Right, let’s talk about static binaries. This is one of Go’s killer features, and if you’re coming from the world of Python, Ruby, or even Java, it’s going to feel like a superpower. The promise is simple: you run go build, and out pops a single, self-contained executable file. No need to install a runtime on the server, no worrying about whether the right version of lib-whatever is installed. You just scp the file over, run it, and it works. It’s the software equivalent of a packed lunch—no assembly required.

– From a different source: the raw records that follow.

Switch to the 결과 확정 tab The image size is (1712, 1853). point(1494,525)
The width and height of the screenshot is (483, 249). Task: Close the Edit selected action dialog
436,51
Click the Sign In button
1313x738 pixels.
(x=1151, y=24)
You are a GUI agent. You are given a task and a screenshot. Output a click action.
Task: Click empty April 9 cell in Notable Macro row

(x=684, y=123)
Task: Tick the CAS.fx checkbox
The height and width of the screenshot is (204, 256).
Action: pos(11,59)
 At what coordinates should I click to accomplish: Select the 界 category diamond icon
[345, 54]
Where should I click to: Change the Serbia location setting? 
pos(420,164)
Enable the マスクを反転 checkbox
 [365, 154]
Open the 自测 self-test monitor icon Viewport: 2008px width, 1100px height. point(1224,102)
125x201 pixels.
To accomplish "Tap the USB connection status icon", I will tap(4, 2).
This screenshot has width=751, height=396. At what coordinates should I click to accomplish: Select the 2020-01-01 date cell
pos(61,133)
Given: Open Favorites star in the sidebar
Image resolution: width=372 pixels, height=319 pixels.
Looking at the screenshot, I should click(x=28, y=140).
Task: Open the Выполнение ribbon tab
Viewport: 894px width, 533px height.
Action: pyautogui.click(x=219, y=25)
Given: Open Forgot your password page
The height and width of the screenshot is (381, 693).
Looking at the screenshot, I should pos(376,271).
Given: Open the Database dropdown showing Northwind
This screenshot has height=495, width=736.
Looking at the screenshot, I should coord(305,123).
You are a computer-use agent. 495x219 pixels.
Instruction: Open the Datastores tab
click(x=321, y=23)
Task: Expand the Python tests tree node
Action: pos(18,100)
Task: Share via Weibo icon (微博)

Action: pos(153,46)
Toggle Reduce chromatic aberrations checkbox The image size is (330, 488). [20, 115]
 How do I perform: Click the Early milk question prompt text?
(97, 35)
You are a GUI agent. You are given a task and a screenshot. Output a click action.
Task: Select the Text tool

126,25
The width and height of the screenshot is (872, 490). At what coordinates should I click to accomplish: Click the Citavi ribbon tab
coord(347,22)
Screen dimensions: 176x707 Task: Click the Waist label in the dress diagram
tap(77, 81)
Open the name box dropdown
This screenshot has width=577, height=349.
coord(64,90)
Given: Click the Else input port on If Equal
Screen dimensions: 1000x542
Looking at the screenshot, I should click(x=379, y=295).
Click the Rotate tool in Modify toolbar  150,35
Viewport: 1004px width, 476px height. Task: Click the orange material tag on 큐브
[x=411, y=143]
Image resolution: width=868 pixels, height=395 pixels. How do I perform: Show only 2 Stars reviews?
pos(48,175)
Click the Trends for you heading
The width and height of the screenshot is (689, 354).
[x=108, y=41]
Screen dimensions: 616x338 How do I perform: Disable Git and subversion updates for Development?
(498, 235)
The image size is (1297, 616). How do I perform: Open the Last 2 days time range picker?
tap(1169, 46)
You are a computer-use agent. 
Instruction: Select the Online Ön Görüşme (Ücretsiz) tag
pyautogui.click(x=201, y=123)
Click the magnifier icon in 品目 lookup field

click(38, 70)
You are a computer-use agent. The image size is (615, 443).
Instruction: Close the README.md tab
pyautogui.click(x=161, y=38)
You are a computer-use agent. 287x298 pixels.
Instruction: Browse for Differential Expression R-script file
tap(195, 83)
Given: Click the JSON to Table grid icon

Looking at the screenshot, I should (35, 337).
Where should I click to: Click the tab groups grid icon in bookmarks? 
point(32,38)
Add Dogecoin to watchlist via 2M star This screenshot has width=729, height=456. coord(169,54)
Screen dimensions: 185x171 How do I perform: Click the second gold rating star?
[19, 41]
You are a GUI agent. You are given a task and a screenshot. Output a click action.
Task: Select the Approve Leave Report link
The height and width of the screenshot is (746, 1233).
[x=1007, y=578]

But of course, the devil is in the details. Go delivers on this promise most of the time, but sometimes it decides to be sociable and link to a few system libraries, which is the opposite of what we want. Let’s get our hands dirty and make sure we get what we came for: a truly static binary.

The Default Behavior: Mostly Static, But…

By default, the Go toolchain tries to be smart. On your standard Linux system, it will produce a statically linked binary for most things, but it will dynamically link to a few key system libraries where it might make more sense. The most common culprits are libc (the standard C library) and sometimes libraries for name resolution (net) or user management (os/user).

Why would it do this? On some systems, using the host’s libc can be beneficial for things like DNS resolution that might rely on system-specific configuration (looking at you, /etc/nsswitch.conf). But for deployment, we usually don’t want that. We want our binary to be a hermit, completely unaware of the system it’s running on.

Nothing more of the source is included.